I'm not saying I'm for or against torture, but this statement is utterly aloof. If you think that total war and COIN have anything in common, and that what is applicable in succeeding in one is thus applicable in succeeding in the other, I've got some bad news bears for you.....like decades worth of bad news bears.

Al T.
05-05-2012, 09:13 PM
"I did a horrible, illegal thing, and I did it for this specific reason, and it lead to this specific result. You all can start the impeachment proceedings and decide if it was worth it."

The Alan West defense.

You hook me up to a generator and I'll tell you anything to keep me from frying, especially lies. Keep me up for a few days and sucking down Rip Its, no telling what you will hear.

From a strategic sense, torture is foolish. From a tactical or operational view, very, very debatable, especially as to what torture is "exactly".

Mitchell, Esq.
05-06-2012, 07:56 AM
We beat the Nazi's without torturing people as a policy. I don't see why we can't beat a few hundred jerkoffs hiding in caves without it.



No. We just firebombed cities and attacked the civilian population of a country to terrorize people into surrender.

Not that it worked.

However...I'm sure that the US Army in 1944 would have quailed at the thought of making a nazi talk by getting rough if they needed some information...

TCinVA
05-06-2012, 10:54 AM
What is "right" and "wrong" in war is a pretty fuzzy topic. Absolutes are difficult to come by.

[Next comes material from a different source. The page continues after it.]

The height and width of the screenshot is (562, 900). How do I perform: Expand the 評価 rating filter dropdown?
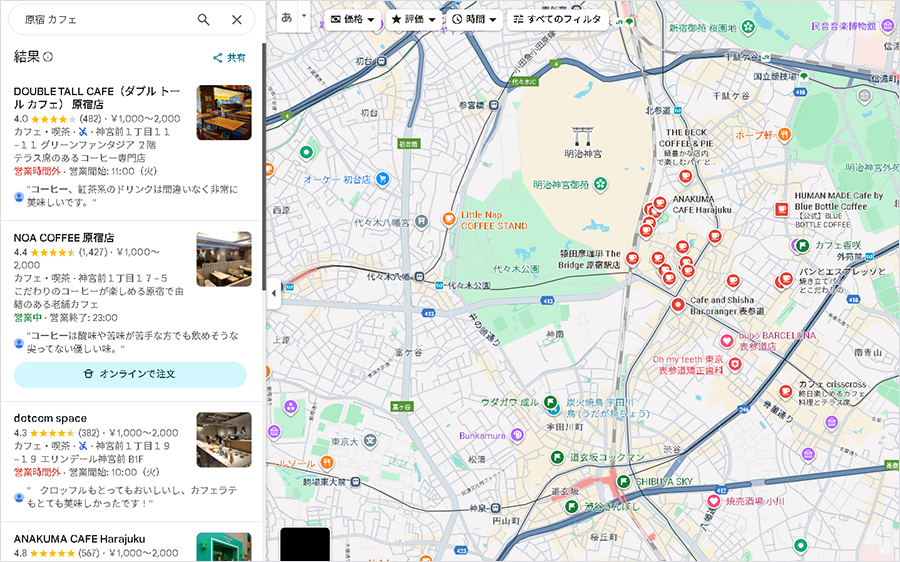coord(413,19)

What we know for sure is that the methods that many are referring to as "torture"...which I remind everyone we inflict on our own people during training...have been used in only a handful of instances on the worst of actors...and it seems to have produced real intelligence. There doesn't seem to be an institutional hunger for methods being described as "torture", if for no other reason than the folks we put into important national security positions may not be altar boys, but they do tend to operate by a basic moral construct that is shaped by our larger values in society. The result is that they operate with more humanity than any other identifiable group I their kind on earth as a whole.

I'm not fond of government agencies going anywhere near "torture", but at the same time I'm not in a hurry to take tools of last resort off the table for those dealing with literally the worst specimens of villainy in the world in the effort to frustrate their plans to massacre millions.

We have in our arsenal weapons of indiscriminate destructive power that boggles the mind. I doubt any of us lose any sleep over the knowledge that an element of our national security plan involves using those weapons to kill tens of millions of civilians, including women and children. And we've done precisely that on a smaller scale, the only nation in the world that has done so with those weapons.

The argument is that we'd have to be in desperate circumstances to actually use those weapons again and inflict that kind of carnage...but the point is that our rule about not killing innocents is apparently negotiable. Some would doubtless argue it isn't ever moral, but under the right circumstances it may be necessary.

I don't like the idea of the Airforce shooting down a passenger jet full of innocent people, but does anyone believe that we will allow another hijacked airliner to be flown into a skyscraper or the Pentagon? Is guaranteeing the death of all those passengers...mostly citizens...legal? Ethical? If you were in the F-16 that got the order, would you pull the trigger and call Fox 1? Again the argument would probably come down to the action being necessary...abhorrent in "normal" circumstances, but in extraordinary circumstances excusable.

If I am willing to vaporize women and children with an atom bomb to protect myself from obliteration, or to have a hijacked jetliner full of innocents shot down to prevent another WTC, can I really get morally outraged about the practice of snatching up a known terrorist and using limited "torture" techniques to make him give up intel?